Occidente mira alucinado las protestas en el mundo islámico. Los barbudos son, para muchos, seres de otro planeta. Más que su Islam, el problema es la religión sin domesticar, dicen estos comentaristas: el musulmán debe imitar a los cristianismos secularizados, y aceptar la primacía absoluta de la ley civil, aun cuando la libertad de expresión produzca una película de mal gusto que ultraja a Mahoma. Porque la Ilustración no puede reconocer la categoría de pecado. Su pretendida superioridad radica en que, en la vida pública, sólo hay leyes, que igualan a todos. Tampoco hay imperativo moral; cada cual tiene su moral propia.
El sentido común intuye contradicciones: ¿libertad es barra libre para la blasfemia? Pero hay otra cuestión, si se quiere más inquietante: sin otra instancia de referencia que la del poder político, la libertad ya no es más que el derecho a hacer lo que no está prohibido, o ese poder consienta. El debate no es retórico. Gobierno central y Autonomías en España, con partidos de uno y otro signo, se han saltado a la torera el derecho de los padres y las sentencias de los más altos tribunales. Ni unos ni otros les van a impedir adoctrinar o sumergir lingüísticamente a los niños como mejor les plazca. Porque son ellos quienes tienen los votos. O sea, la verdad.
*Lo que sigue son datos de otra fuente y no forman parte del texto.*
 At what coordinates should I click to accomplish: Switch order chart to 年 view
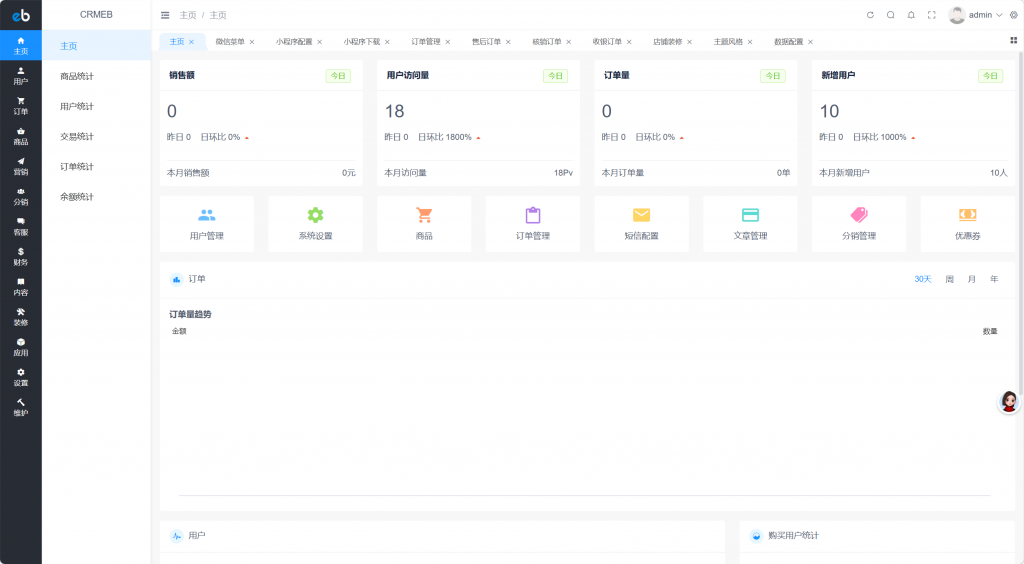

Benedicto XVI rompe estas contradicciones de la única forma posible, aunque a priori la solución resulte inaceptable para el ilustrado: es preciso colocar en la cúspide la libertad religiosa, de modo que cada cual pueda buscar la verdad, vivir conforme a sus convicciones y aportar lo mejor de sí mismo al bien común. Esto no significa derecho a cualquier cosa, en nombre de la religión; si la fe busca el bien y la verdad, debe comenzar por confrontarse con la razón y con la libertad humana. Pero la razón secular tampoco puede cerrarse a las grandes preguntas sobre el sentido de la vida. Cuando esas grandes preguntas pasan a formularse y a responderse exclusivamente desde el poder político, el resultado es siempre aterrador. Lo de menos es que el ídolo en cuestión se llame nación o paraíso socialista.